Forschungszentrum Borstel
Forschungszentrum Borstel

Priority Research Area Asthma and Allergy

Biochemical Immunology

Projects

Focus of the group Biochemical Immunology is the investigation of cellular interactions of innate immune cells in the regulation of inflammatory and allergic processes. Our research projects are centered on the interplay between mast cells, platelets, and granulocytes and their products, which are investigated on a background of selected clinical pictures on molecular, biochemical, and cellular level. Currently, our group is working on three major projects:

Allergy

Until now, the role of mast cells in the immune system remains largely elusive and ill defined. Mast cells are able to release a variety of different mediators participating in a wide range of chronic and acute inflammatory diseases. Today it is commonly accepted that investigations limited on these cells alone are not sufficient to understand their impact and physiological function. Therefore, it is necessary to clarify their biological role in dependence on an appropriate cellular context. Until recently, allergic asthma was seen as an eosinophilic inflammation of the airways which was thought to be the reason for the asthmatic dysfunctions of the lung. Today, these events appear to be largely separated and eosinophilia can be overcome without significant changes in the asthma pathology. Within this view, the potential interaction of mast cells and neutrophil granulocytes could be of crucial importance. In a research project of the SFB/Transregio 22 (www.allergie-lunge.de) which is performed in cooperation with the division of Biological Chemistry  we are currently investigating the role of mast cells as central regulators of neutrophil recruitment and activation in the allergic lung. Mutual interactions between these cell types could be of key impact for structural and functional changes of the airways during the disease.

Inflammatory processes at the interface between vasculature and tissue

Processes of inflammation are permanently controlled by pro- and anti-inflammatory mechanisms. A significant part of these complex interactions is occupied by different populations of mononuclear phagocytes. Beside dendritic cells, also pro-inflammatory as well as anti-inflammatory (alternative-activated  and deactivating) macrophages participate in this regulatory process. Differentiation of these cell populations from blood monocytes requires in addition to direct cell-cell contacts also the presence of several regulatory cytokines. In this project we follow the question, how distinct populations of macrophages with specific regulatory functions are generated in the vasculature. This appears to be from particular physiological relevance, since at least in the beginning of an acute inflammatory process a corresponding cytokine milieu is lacking. According to our hypothesis, the cooperation between defined cytokines released by activated mast cells and the platelet-derived chemokine CXCL4 (platelet factor 4; PF4) initiates the specific programming of monocytes and macrophages.
Beside investigations on CXCL4-functions further aims of our group are the analysis of CXCL4-receptors and their corresponding signaling processes in monocytes and T cells (funded by SFB415; http://www.sfb415.uni-kiel.de/de/).

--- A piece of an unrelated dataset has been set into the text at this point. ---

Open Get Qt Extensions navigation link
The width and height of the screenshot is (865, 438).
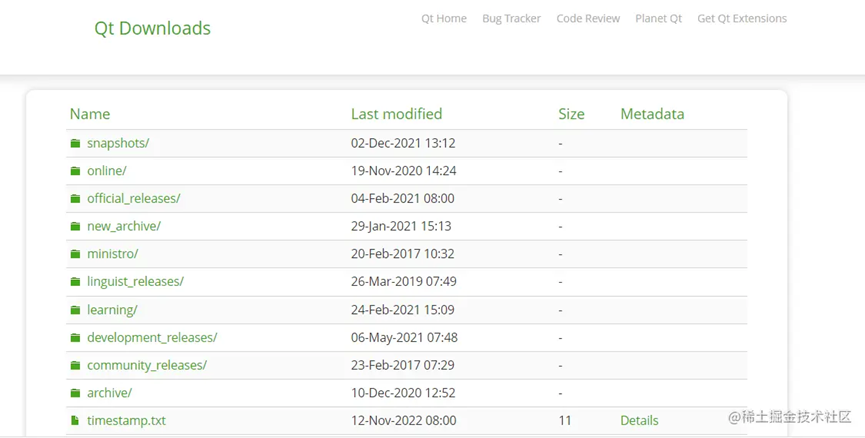[742, 18]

Autoimmunity to type VII collagen

Within the recently established Cluster of Excellence “Inflammation at Interfaces” (www.inflammation-at-interfaces.de) we cooperate with scientists from different groups of the “Integrative Research Network H” on the research on Epidermolysis bullosa acquisita (EBA). This autoimmune disease is characterized by auto-antibodies directed against endogenous type VII collagen leading to a chronic life threatening blistering skin disease. Neutrophils and their products such as proteases and reactive oxygen species have been identified as essential mediators of tissue damage. However, the mechanisms underlying neutrophil activation as well as those that are responsible for the life-long maintenance of the disease, are currently unclear. Comparable to the situation in the chronically inflamed lung, we suggest that activated mast cells initiate the recruitment of neutrophils to the skin. Further interaction of both cell types could lead to a self-amplification of the inflammation which may be responsible for the chronic outcome of the disease.